Service downtimes are always expensive and they are very difficult to predict and respond to. Certifying if a given change is going to break the services that are functioning well has become increasingly challenging for IT teams. What's more? With the evolution of modern cloud-native micro services these changes have become more dynamic. In such an atmosphere, Chaos Engineering is increasingly becoming the go-to solution within cloud-native ecosystems for asserting the resilience of a service or application at any stage of rolling out changes.
LitmusChaos is a complete framework to implement chaos engineering within a cloud-native ecosystem. It helps both Developers and SREs automate the chaos experiments at different stages within the DevOps pipeline like development, during CI/CD, & in production.
- What is a Chaos Experiment?
Chaos Experiments are fundamental units within the LitmusChaos architecture. Users can choose between readily available chaos experiments or create new ones to construct a required chaos workflow.
- What is a Chaos Workflow?
A chaos workflow is much more than a simple chaos experiment. It supports the user in defining the expected result, observing the result, analysing the overall system behaviour, and in the decision-making process if the system needs to be tuned for improving the resilience. LitmusChaos provides necessary infrastructure to develop, use, and manage chaos workflows for a typical development or operations team.
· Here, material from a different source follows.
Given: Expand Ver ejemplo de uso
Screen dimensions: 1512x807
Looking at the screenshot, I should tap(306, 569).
Teaming and GitOps features of Litmus help greatly to collaborate the chaos workflows management within the teams or software organisations.
The goal of the LitmusChaos project is to create a complete solution to implement chaos engineering at scale, the Kubernetes way! Of course this had to be done incrementally by first creating a toolset for chaos injection and then adding additional features to make it a platform. Litmus 1.x achieved the goal of keeping it completely open source, creating a ChaosHub and the required CRDs, Operators, and Schedulers. With Litmus 1.x, users have a working chaos engineering toolset aligned with the original goals. Over time, the monthly cadence releases added the following features.
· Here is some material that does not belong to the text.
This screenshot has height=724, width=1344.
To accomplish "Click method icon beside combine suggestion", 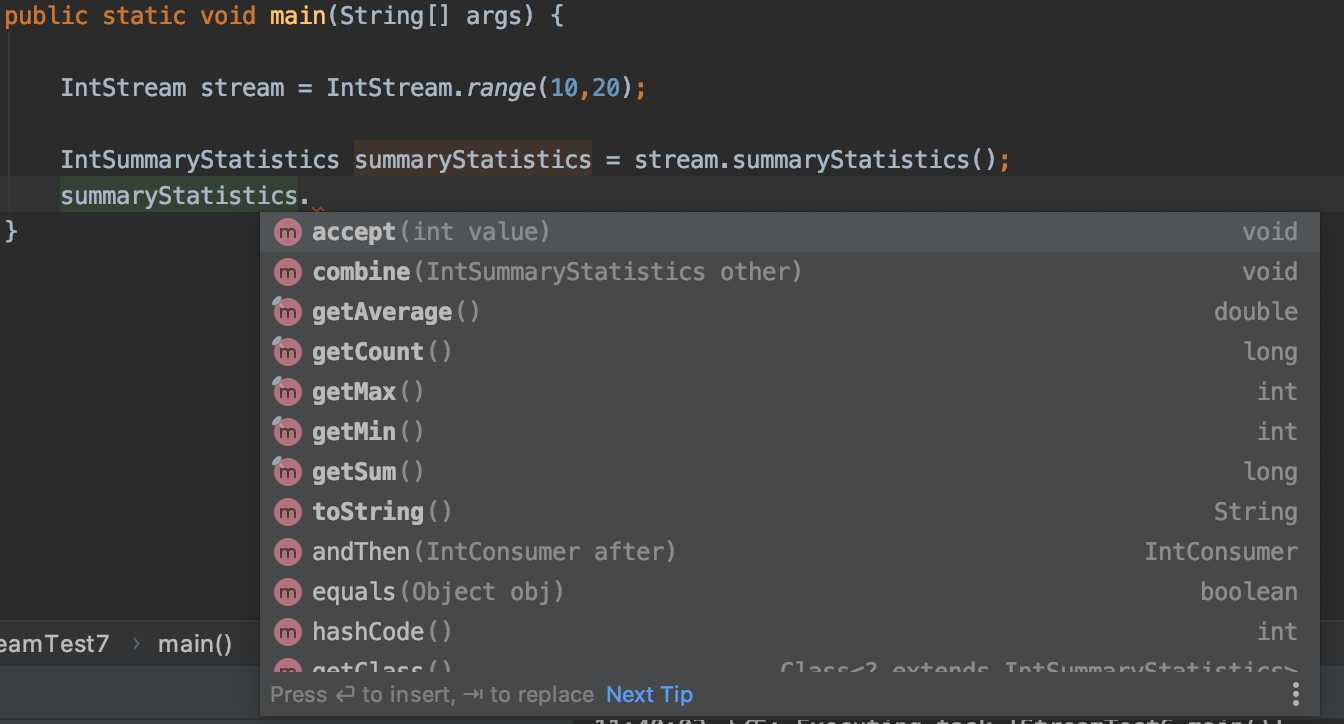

Chaos experiments become building blocks of a ChaosWorkflow, to allow users to create larger chaos scenarios.
A portal to centrally visualize the chaos workflows, get chaos analytics, get the teaming in place for collaborating on chaos workflows.
Chaos GitOps for highly scalable automation of chaos workflows. Chaos can now be triggered as a result of a change to an application. This integrates with other CD tools like ArgoCD and FluxCD
Chaos Interleaved dashboards. A step toward open observability that is interleaved with chaos incident details.
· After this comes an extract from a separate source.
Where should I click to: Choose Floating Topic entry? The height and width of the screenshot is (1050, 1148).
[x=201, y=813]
Note: Litmus itself is composed of microservices. For 2.0, more microservices have been added and the existing ones will continue to work. Litmus 2.0 is completely backward compatible. No features are deprecated. Migration path is about constructing new artifacts such as ChaosWorkflows that include the current chaos experiments in use by the users.
Below is a high level comparison between Litmus 1.x and Litmus 2.0 providing a holistic view of the feature additions you get in Litmus 2.0.
|Litmus 1.x||Litmus 2.0|
|Per user||Teams (Multi Tenant)|
|Per cluster||Per organisation (Cross Cloud)|
|Only Public Chaos hub||Public and Private Chaos Hubs|
|CLI only||CLI and GUI|
|Integrated and Interleaved monitoring|